Unsurprisingly, billionaires and Wall Street legacy interests, even the politically-moderate ones, are pushing back on Elizabeth Warren’s proposed wealth tax. And in so doing, they’re providing her with publicity money can’t buy: What sounds dire to them is music to our ears.
There are a list of embedded assumptions — sometimes explicit — in their arguments:
- Things are working mostly fine;
- Billionaires deserve their wealth, which they have achieved through hard work; and not via, say, ruthless greed, blind luck, or monopolistic practices.
- Billionaires do a lot of good with their idiosyncratic philanthropies; and are more effective at spending their money than government would be; that their priorities for spending their wealth are by definition better.
Under such assumptions one can imagine why a shakeup of the status quo, big structural change, would be unwelcome. We, of course, are under no obligation to share these assumptions.

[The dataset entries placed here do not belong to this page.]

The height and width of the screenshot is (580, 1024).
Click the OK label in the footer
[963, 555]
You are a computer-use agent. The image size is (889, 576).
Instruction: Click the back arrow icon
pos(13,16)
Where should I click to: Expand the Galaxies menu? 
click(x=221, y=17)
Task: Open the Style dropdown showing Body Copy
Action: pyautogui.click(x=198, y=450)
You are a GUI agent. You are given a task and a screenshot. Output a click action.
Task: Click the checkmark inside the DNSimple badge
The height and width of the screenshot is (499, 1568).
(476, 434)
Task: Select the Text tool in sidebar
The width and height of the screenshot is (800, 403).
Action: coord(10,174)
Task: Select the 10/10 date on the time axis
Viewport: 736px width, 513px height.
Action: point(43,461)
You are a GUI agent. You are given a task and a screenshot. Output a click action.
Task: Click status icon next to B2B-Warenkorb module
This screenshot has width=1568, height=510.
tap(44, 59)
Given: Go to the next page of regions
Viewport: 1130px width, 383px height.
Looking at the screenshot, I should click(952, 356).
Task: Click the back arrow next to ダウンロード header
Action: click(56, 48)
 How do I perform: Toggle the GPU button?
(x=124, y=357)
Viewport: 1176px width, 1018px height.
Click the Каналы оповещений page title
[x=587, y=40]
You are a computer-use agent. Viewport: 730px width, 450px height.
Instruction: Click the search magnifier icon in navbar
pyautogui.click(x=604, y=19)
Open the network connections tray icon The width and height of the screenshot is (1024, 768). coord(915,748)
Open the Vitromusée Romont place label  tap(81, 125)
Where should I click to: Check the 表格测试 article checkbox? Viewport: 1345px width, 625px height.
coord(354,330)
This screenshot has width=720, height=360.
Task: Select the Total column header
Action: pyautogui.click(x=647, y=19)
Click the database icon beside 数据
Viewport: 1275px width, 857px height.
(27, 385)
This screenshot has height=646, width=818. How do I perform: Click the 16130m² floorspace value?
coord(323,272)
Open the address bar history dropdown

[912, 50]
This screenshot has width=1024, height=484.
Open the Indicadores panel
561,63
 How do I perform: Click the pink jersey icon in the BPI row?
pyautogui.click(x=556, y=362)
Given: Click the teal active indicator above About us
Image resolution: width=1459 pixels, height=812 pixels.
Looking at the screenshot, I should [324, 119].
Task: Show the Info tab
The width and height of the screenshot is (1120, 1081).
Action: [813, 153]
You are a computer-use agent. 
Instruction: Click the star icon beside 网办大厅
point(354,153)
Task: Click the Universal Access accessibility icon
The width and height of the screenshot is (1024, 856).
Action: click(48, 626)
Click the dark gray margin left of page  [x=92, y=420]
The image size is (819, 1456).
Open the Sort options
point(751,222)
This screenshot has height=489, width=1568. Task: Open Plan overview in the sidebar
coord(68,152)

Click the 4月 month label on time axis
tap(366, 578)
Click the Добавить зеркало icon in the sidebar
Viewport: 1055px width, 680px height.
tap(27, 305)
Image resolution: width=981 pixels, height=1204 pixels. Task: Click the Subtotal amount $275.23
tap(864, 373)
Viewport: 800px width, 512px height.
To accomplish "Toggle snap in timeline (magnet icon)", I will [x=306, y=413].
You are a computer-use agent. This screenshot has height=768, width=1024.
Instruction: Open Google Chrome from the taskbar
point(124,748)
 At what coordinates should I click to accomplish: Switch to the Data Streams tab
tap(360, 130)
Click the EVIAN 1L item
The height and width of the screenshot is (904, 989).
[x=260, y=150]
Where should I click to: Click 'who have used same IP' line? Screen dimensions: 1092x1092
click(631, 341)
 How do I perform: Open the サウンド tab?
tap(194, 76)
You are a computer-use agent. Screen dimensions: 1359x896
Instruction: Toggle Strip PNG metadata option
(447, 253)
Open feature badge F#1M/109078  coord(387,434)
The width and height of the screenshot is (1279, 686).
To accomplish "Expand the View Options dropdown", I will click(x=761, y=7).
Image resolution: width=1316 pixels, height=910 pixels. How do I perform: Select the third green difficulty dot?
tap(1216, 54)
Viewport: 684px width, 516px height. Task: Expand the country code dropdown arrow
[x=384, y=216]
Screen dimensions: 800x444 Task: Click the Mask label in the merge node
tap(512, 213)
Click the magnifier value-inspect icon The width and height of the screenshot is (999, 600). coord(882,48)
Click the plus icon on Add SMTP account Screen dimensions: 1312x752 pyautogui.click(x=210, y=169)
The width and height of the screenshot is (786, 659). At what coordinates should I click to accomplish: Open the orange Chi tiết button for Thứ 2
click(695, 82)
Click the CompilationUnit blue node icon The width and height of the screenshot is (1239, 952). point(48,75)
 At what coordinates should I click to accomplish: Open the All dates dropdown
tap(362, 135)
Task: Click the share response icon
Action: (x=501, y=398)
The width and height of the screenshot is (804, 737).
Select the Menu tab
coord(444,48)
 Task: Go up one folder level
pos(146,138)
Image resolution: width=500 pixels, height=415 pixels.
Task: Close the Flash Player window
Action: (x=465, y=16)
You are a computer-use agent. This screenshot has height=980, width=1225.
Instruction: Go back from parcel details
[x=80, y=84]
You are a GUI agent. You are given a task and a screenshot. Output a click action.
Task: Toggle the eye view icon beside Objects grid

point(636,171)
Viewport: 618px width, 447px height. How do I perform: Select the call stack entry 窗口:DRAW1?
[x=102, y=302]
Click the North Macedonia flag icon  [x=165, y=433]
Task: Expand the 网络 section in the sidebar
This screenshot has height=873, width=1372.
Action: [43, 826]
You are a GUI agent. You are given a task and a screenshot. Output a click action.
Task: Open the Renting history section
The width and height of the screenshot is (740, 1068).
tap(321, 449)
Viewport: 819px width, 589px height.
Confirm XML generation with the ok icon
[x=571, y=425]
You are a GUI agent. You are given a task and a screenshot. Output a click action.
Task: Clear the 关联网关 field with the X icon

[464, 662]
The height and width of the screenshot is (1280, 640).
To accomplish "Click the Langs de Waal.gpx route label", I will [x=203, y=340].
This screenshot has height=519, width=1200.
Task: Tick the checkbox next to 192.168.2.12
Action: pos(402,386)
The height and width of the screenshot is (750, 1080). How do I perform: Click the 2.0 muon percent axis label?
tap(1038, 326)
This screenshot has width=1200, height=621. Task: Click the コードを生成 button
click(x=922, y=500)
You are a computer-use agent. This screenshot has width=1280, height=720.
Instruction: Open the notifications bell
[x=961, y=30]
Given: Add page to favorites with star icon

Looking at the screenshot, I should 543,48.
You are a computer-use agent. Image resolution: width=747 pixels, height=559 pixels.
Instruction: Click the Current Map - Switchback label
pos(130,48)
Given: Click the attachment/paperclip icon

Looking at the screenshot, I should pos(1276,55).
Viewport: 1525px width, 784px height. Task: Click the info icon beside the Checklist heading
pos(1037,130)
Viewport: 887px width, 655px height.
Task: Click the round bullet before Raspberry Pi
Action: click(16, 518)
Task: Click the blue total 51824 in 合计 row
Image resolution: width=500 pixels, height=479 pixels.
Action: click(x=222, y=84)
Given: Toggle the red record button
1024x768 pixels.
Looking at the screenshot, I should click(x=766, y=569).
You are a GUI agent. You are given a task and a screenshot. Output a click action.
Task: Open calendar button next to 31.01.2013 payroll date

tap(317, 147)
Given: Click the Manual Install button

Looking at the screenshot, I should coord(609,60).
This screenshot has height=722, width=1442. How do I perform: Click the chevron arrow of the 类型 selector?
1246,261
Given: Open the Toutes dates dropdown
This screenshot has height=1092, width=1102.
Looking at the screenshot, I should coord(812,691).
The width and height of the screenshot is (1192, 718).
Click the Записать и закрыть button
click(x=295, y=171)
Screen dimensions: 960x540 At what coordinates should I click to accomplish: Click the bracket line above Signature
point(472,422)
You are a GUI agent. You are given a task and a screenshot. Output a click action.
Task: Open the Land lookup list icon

Old Obama car czar Steven Rattner sounds the alarm on behalf of the status-quo Wall Street donor class; and he’s rather explicit about thinking that mostly things are fine — we just need some tweaks:
Left to her own devices, she would extend the reach and weight of the federal government far further into the economy than anything even President Franklin Roosevelt imagined, effectively abandoning the limited-government model that has mostly served us well.
Ms. Warren may call herself a capitalist, but her panoply of minutely detailed plans suggests otherwise. She would turn America’s uniquely successful public-private relationship into a dirigiste, European-style system. If you want to live in France (economically), Elizabeth Warren should be your candidate.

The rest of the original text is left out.